Wohlens Keeper bewahrte sein Team mit zwei Glanzparaden nach Abschlussversuchen von Antonio Marchesano und Stefano Milani vor einem Rückstand. Mit Fortdauer der Partie schien alles auf ein 0:0 hinaus zu laufen. Dann aber flankte Marijan Urtic den Ball in den Strafraum, Joker Michael Weber traf mit einem Knaller die Latte – und Ramizi stand goldrichtig.

Wohlen - Winterthur 1:0 (0:0)

Niedermatten. – 1650 Zuschauer. – SR Jancevski. – Tor: 83. Ramizi 1:0.

Wohlen: Kiassumbua; Urtic, Bühler, Pnishi, Stadelmann; Pezzoni; Brahimi, Minkwitz, Grether, Ramizi; Buess

Einwechslungen: Wohlen: 65. Thaqi für Minkwitz. 77. Weber für Brahimi. 87. Exouzidis für Buess. – Winterthur: 71. Foschini für Milani. 80. Tighazoui für Cicek.

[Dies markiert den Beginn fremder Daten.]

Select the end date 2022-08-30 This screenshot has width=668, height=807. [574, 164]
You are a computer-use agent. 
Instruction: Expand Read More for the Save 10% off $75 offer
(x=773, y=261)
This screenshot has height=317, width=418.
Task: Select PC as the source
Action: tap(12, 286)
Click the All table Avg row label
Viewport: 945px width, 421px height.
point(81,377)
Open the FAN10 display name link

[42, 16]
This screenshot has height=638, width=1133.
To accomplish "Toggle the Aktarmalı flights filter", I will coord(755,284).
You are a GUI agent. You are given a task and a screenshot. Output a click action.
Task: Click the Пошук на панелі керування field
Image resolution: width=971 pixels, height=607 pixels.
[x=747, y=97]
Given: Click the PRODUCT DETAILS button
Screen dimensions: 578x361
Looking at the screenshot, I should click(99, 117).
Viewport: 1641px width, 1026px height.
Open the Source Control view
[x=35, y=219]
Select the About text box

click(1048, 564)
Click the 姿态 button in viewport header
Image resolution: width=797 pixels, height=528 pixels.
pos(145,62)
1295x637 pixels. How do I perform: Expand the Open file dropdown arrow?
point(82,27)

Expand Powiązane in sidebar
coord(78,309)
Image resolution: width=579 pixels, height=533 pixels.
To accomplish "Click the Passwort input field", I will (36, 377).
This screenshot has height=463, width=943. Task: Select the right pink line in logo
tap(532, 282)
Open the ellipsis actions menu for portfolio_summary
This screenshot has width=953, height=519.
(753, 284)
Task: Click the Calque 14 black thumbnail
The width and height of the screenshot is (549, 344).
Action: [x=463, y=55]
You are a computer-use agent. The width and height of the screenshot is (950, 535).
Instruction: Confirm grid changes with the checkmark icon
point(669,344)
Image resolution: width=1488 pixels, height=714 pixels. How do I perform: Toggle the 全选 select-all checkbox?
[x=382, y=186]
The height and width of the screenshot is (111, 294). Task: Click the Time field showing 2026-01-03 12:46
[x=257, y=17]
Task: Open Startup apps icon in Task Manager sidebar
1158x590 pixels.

Bemerkungen: Wohlen ohne Geissmann (gesperrt), Rapp, Lika (verletzt), Neziraj (nicht im Aufgebot). – Winterthur ohne Bengondo, Krasniqi (gesperrt), Baumann, Schättin, Schuler (verletzt), Menezes (nicht im Aufgebot).

Verwarnungen: 33. Ramizi (Unsportlichkeit), 40. D’Angelo (Foul), 61. Minkwitz (Foul), 67. Paiva (Unsportlichkeit).

Rangliste: 1. Wohlen 18/37 (29:16). 2. Lugano 18/36 (30:14). 3. Servette 18/33 (24:19). 4. Winterthur 18/28 (32:22). 5. Lausanne-Sport 18/28 (25:23). 6. Schaffhausen 17/20 (28:30). 7. Chiasso 18/19 (17:29). 8. Wil 17/18 (24:32). 9. Le Mont 18/15 (15:28). 10. Biel 18/11 (19:30).